• Task to carry out
The required output is the exact text of the lines from the line containing "Task: Open the browser extensions puzzle icon" through the final line below, inclusive, without pictures.

[Extracted records]
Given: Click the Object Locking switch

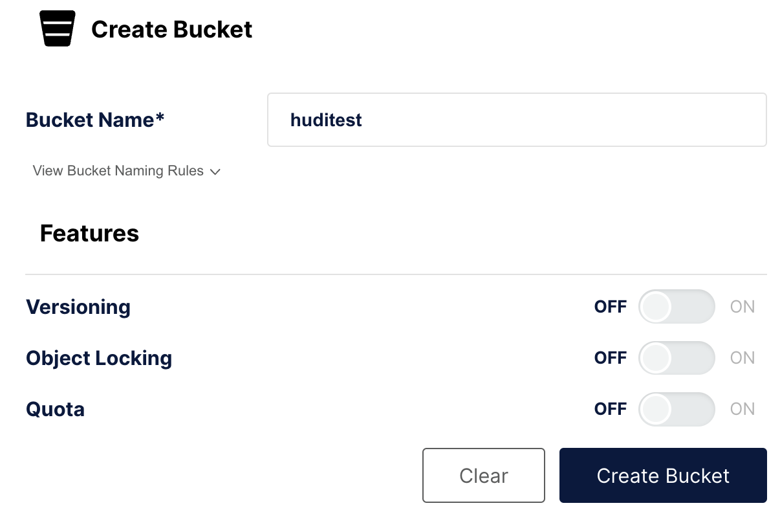Looking at the screenshot, I should click(677, 358).
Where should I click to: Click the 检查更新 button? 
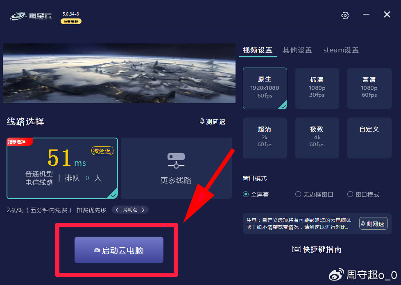pos(71,22)
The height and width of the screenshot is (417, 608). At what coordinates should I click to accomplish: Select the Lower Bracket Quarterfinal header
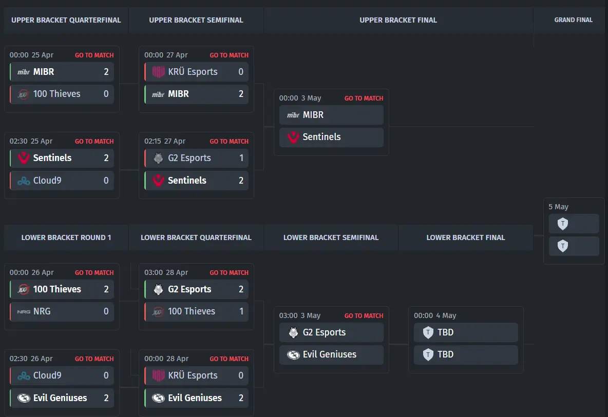pos(196,237)
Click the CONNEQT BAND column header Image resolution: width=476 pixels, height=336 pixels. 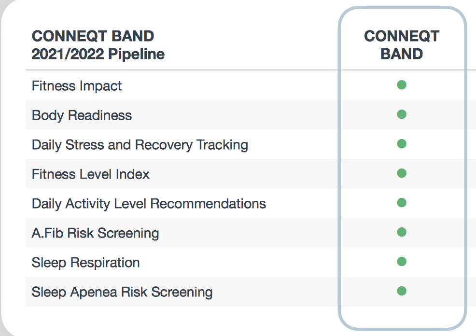[x=402, y=45]
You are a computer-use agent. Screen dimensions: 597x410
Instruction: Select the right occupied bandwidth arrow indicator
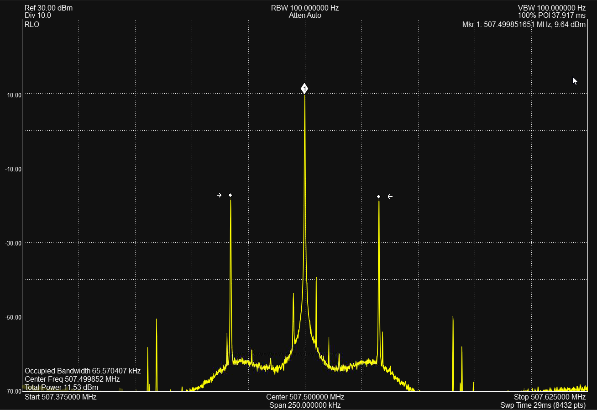[x=390, y=197]
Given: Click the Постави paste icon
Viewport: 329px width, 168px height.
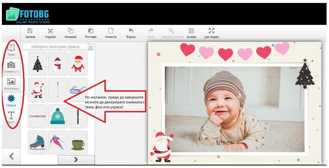Looking at the screenshot, I should click(x=90, y=31).
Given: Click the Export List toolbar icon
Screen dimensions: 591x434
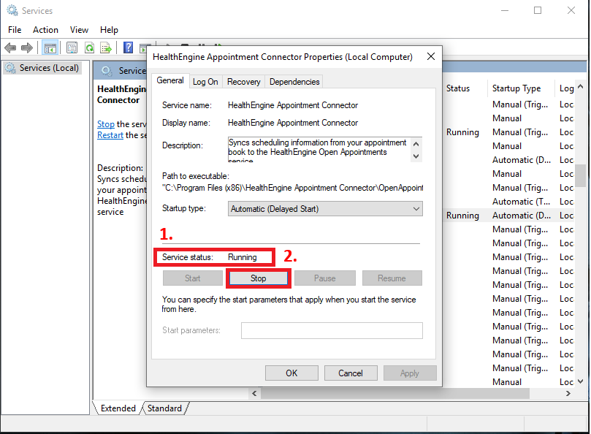Looking at the screenshot, I should tap(106, 48).
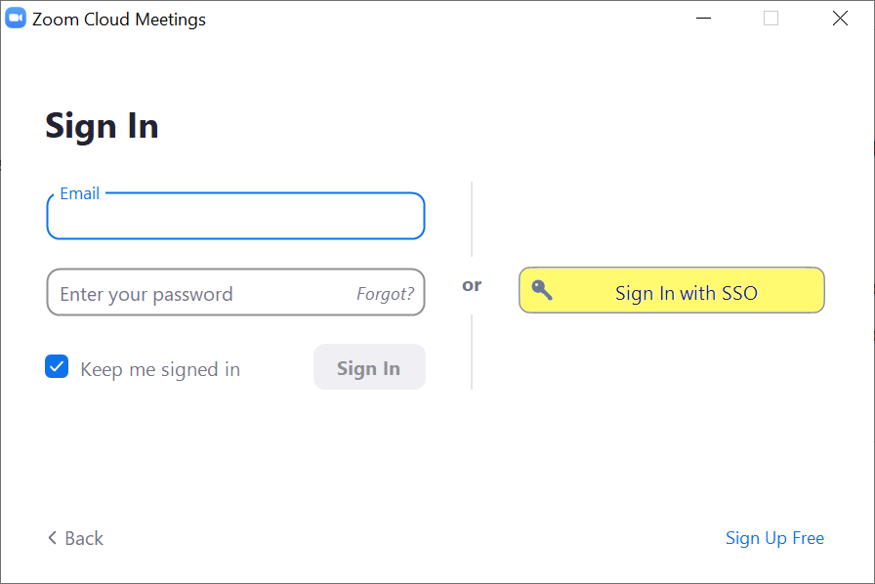Minimize the Zoom Cloud Meetings window
The width and height of the screenshot is (875, 584).
[703, 19]
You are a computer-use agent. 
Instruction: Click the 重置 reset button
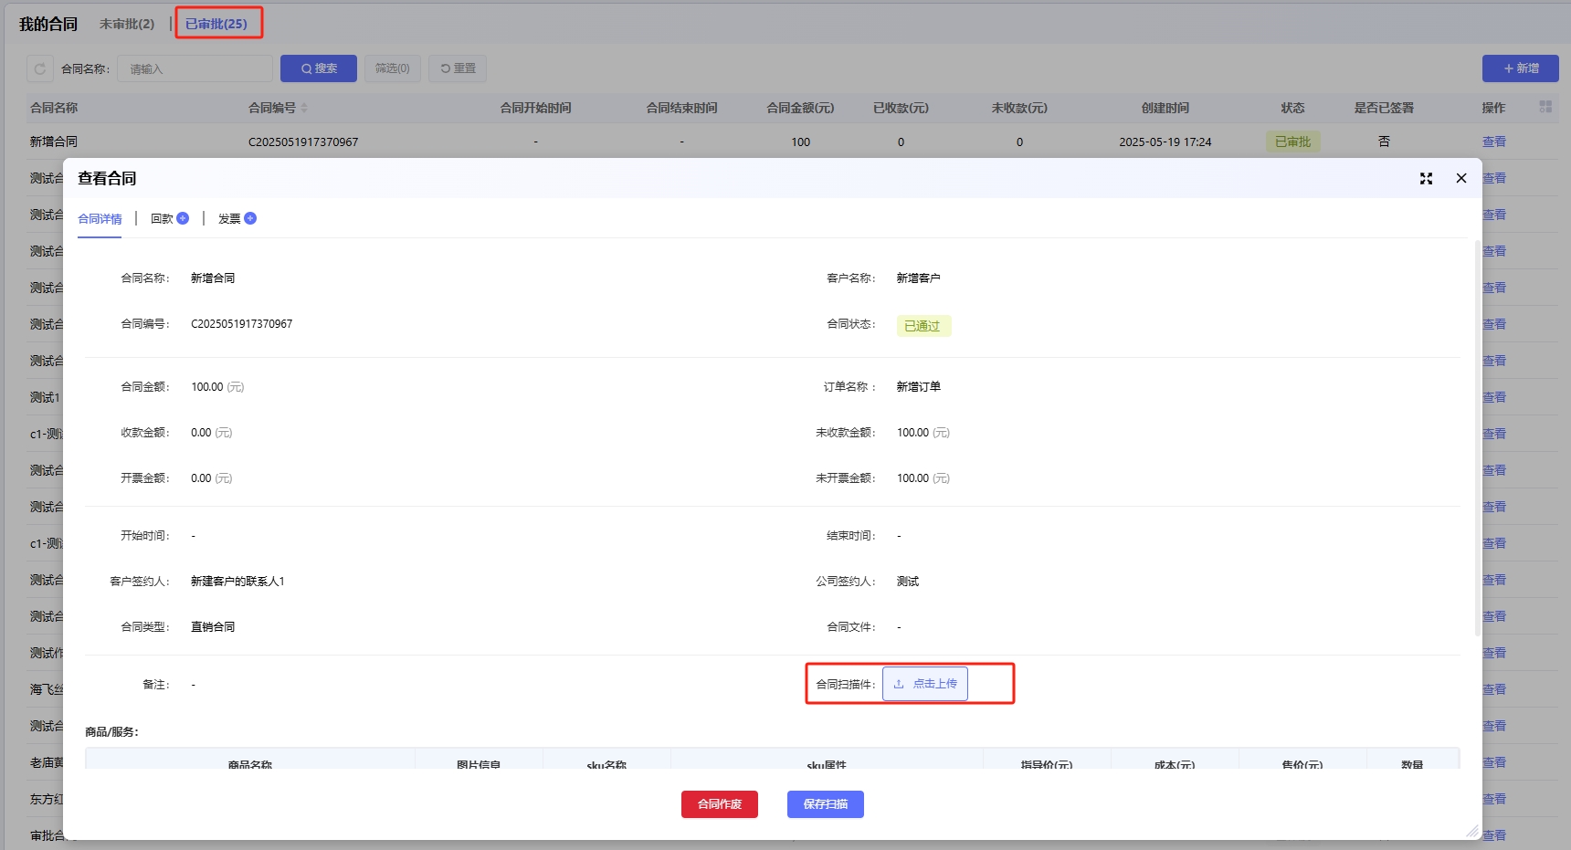click(458, 68)
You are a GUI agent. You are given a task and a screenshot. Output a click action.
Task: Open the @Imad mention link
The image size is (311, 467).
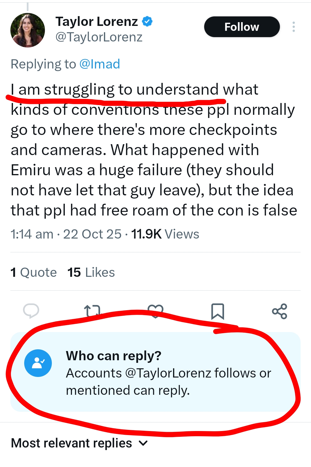point(99,64)
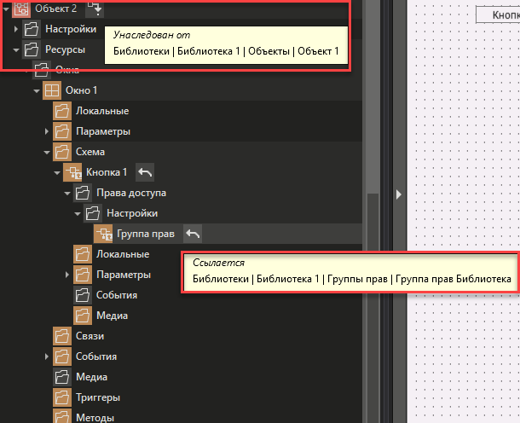Click the inherited marker icon beside Объект 2

[x=95, y=9]
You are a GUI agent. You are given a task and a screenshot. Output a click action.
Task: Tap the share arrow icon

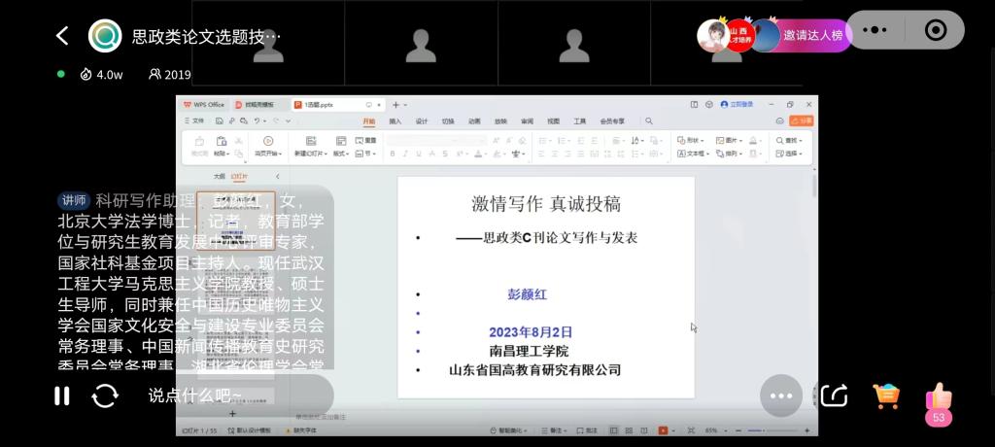coord(834,395)
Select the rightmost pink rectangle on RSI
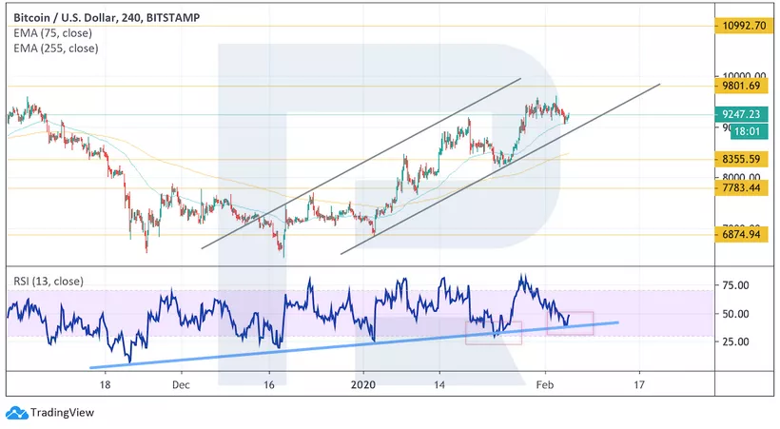The height and width of the screenshot is (429, 780). [x=576, y=323]
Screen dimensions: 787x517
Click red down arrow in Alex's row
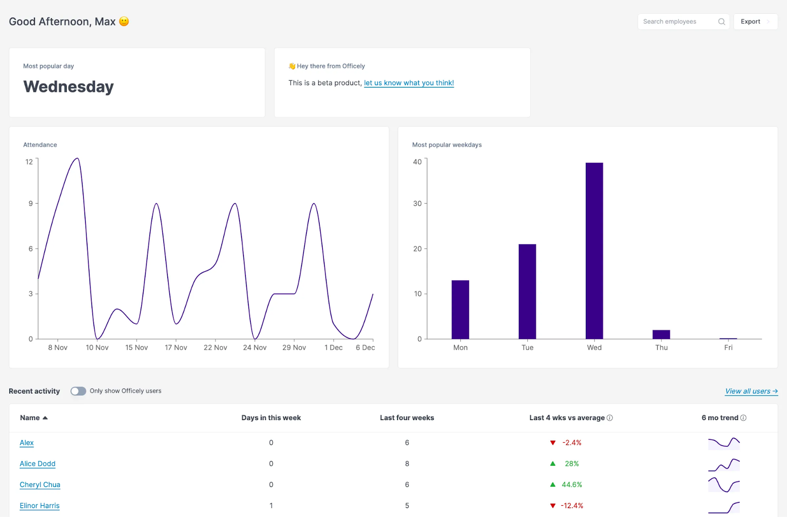pyautogui.click(x=553, y=443)
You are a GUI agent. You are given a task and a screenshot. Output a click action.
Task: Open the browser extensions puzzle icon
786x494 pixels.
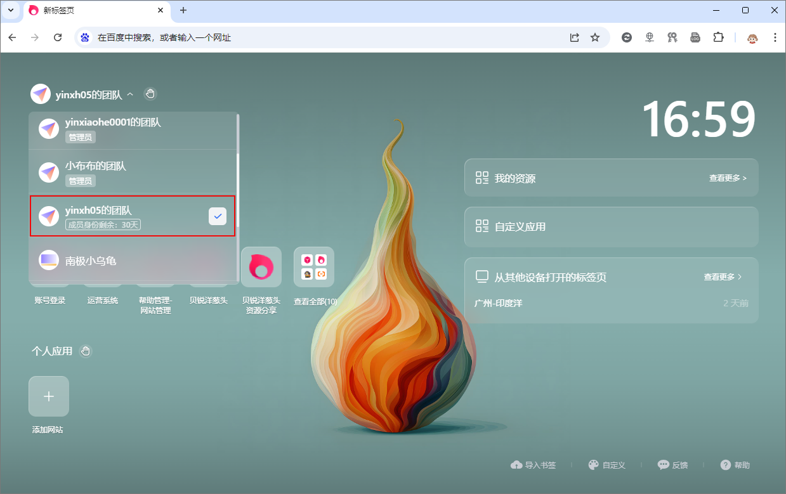pos(718,37)
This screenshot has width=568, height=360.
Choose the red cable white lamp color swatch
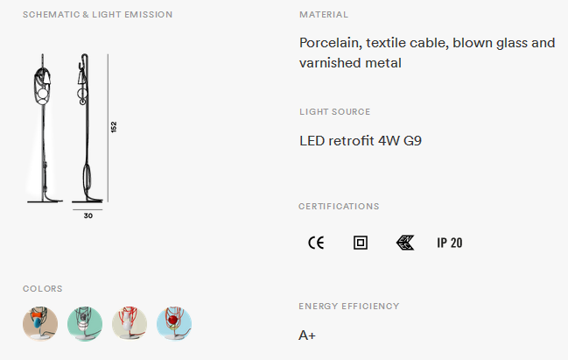click(x=130, y=323)
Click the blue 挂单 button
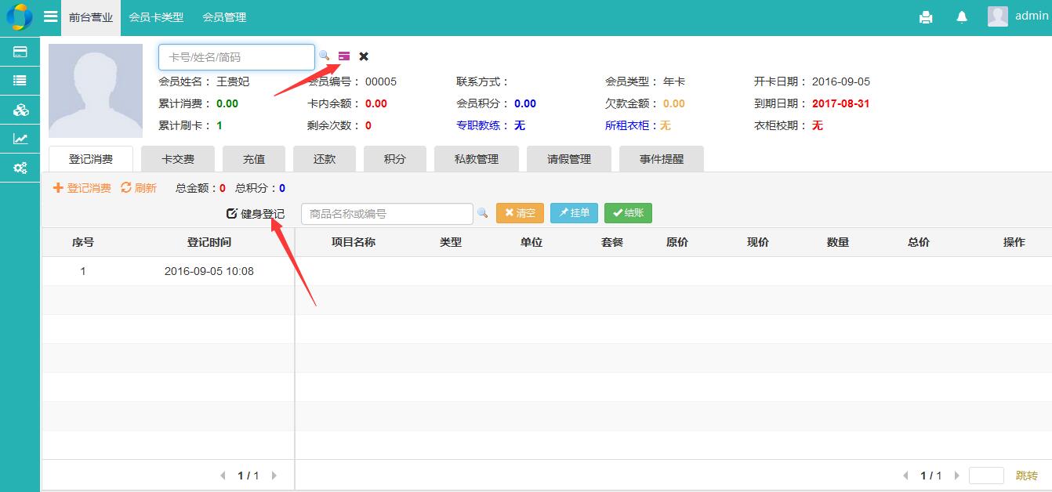 tap(574, 213)
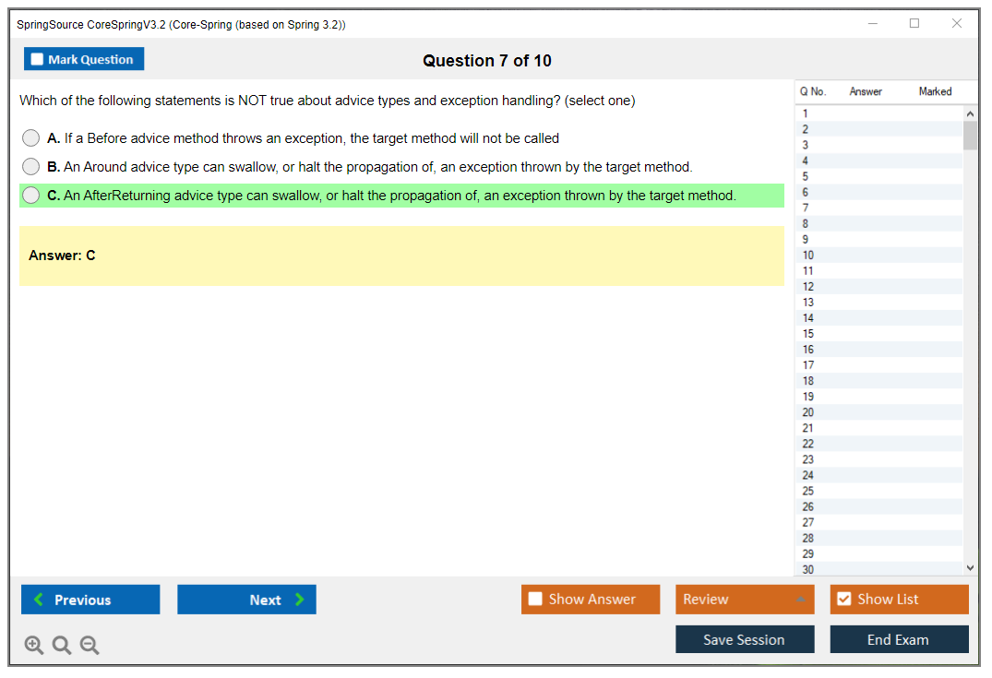The image size is (992, 678).
Task: Uncheck the Show List checkbox
Action: (x=843, y=600)
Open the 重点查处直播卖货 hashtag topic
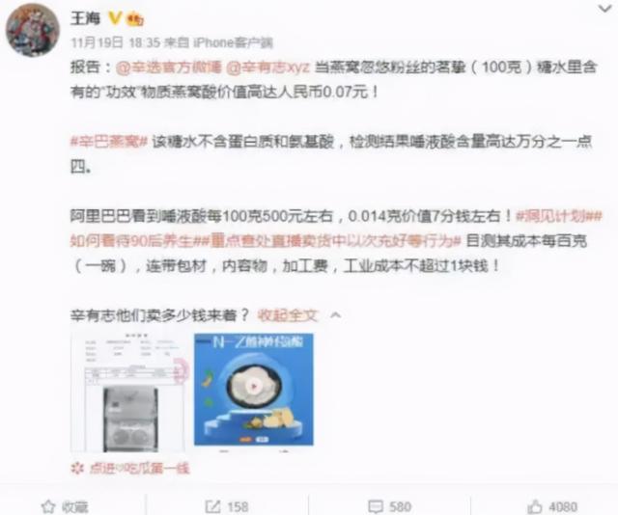Screen dimensions: 618x515 (x=331, y=240)
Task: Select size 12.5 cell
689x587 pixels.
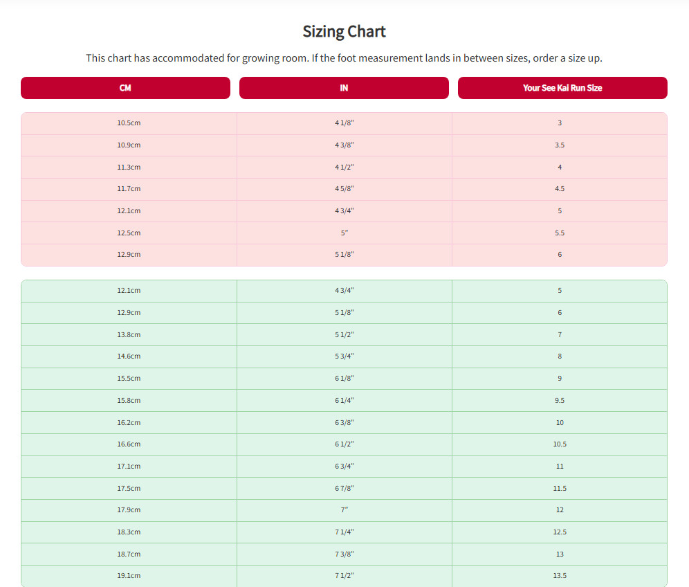Action: [x=560, y=532]
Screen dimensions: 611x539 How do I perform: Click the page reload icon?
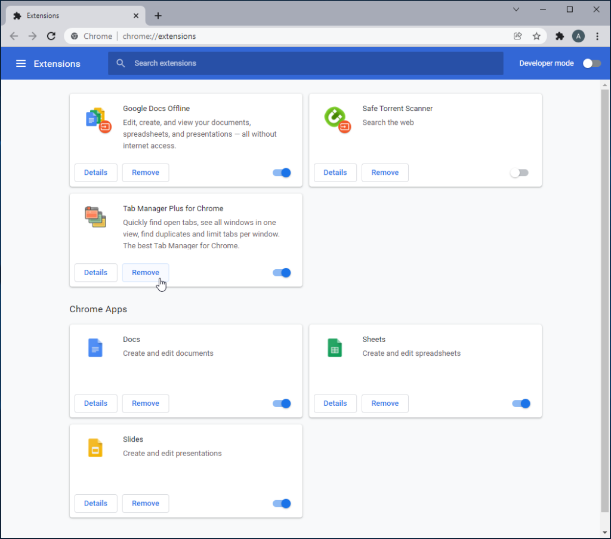[x=51, y=36]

• Problem solution
Task: Open the browser extensions puzzle icon
786x494 pixels.
pos(718,37)
This screenshot has width=568, height=360.
Choose the red cable white lamp color swatch
click(x=130, y=323)
Click the blue 挂单 button
 tap(574, 213)
The image size is (992, 678).
Task: Uncheck the Show List checkbox
Action: (x=843, y=600)
Open the 重点查处直播卖货 hashtag topic
Screen dimensions: 618x515 (x=331, y=240)
Task: Select size 12.5 cell
689x587 pixels.
Action: [x=560, y=532]
Screen dimensions: 611x539 How do I perform: Click the page reload icon?
[x=51, y=36]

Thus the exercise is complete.